Personal information
- Full name: Maxim Aleksandrovich Usanov
- Date of birth: 5 March 1985 (age 40)
- Place of birth: Leningrad, Soviet Union
- Height: 5 ft 9 in (1.75 m)
- Position(s): Defender

Senior career*
- Years: Team / Apps / (Gls)
- 2003–2004: Zenit St. Petersburg / 0 / (0)
- 2005: Skonto Riga / 8 / (0)
- 2005: FK Riga / 12 / (0)
- 2006–2007: Skonto Riga / 10 / (0)
- 2007: → Spartak Nalchik (loan) / 2 / (0)
- 2008: → Alania Vladikavkaz (loan) / 19 / (0)
- 2009: Skonto Riga / 0 / (0)
- 2009–2010: FC Krasnodar / 3 / (0)
- 2010: Toronto FC / 14 / (0)
- 2012–2013: FC Petrotrest Saint Petersburg / 11 / (0)
- 2013: FC Rus Saint Petersburg / 13 / (0)
- 2014–2015: Banants Yerevan / 0 / (0)
- 2015: Skonto Riga / 4 / (0)

= Maxim Usanov =

Russian footballer

Maxim Aleksandrovich Usanov (Максим Александрович Усанов; born 5 March 1985) is a Russian former footballer.

==Career==
Usanov began his career for FC Zenit Saint Petersburg, playing one game in the Russian Premier League Cup.

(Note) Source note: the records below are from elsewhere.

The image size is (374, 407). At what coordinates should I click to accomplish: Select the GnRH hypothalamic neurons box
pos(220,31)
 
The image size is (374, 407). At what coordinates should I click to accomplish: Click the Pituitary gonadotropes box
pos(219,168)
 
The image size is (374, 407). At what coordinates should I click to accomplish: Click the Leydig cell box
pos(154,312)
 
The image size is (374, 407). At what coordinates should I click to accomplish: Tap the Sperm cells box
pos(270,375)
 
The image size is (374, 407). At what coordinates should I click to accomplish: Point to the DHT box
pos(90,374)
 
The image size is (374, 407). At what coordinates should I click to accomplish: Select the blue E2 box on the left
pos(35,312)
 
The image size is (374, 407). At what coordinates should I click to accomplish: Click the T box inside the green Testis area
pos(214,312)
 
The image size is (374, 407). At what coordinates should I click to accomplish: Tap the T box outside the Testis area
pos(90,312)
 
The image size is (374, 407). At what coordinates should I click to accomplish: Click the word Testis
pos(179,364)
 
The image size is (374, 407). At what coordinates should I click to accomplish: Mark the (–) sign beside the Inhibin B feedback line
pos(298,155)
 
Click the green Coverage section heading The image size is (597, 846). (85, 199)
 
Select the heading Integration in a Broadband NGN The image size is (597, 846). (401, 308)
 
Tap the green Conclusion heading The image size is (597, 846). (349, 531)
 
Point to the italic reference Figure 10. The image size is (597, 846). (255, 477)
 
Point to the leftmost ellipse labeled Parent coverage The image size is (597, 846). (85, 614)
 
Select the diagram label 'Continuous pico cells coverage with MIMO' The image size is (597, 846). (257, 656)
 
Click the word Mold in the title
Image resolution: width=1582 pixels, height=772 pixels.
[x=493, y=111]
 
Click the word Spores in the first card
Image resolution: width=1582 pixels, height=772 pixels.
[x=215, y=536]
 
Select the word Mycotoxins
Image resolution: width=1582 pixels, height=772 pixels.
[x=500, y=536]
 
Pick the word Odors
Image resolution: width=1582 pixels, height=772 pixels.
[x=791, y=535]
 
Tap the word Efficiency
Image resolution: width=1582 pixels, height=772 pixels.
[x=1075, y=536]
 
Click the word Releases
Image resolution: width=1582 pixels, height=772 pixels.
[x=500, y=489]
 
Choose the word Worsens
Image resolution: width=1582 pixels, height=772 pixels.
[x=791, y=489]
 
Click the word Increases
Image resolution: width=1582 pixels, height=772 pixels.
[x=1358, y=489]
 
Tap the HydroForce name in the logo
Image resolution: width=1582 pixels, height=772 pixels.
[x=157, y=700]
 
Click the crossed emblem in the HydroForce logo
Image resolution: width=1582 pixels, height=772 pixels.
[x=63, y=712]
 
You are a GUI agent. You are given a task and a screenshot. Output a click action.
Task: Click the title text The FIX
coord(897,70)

He played with Latvian clubs FK Riga and Skonto FC, signing with the team on three occasions. Usanov has also played for PFC Spartak Nalchik in the Russian Premier League and FC Alania Vladikavkaz in the Russian First Division. He last played with Russian club FC Krasnodar before signing with Toronto FC on April 12, 2010. He made his debut for Toronto FC against the Philadelphia Union on April 15, 2010. After making 21 appearances in all competitions in the 2010 season with Toronto, he was released by the club on November 24, 2010.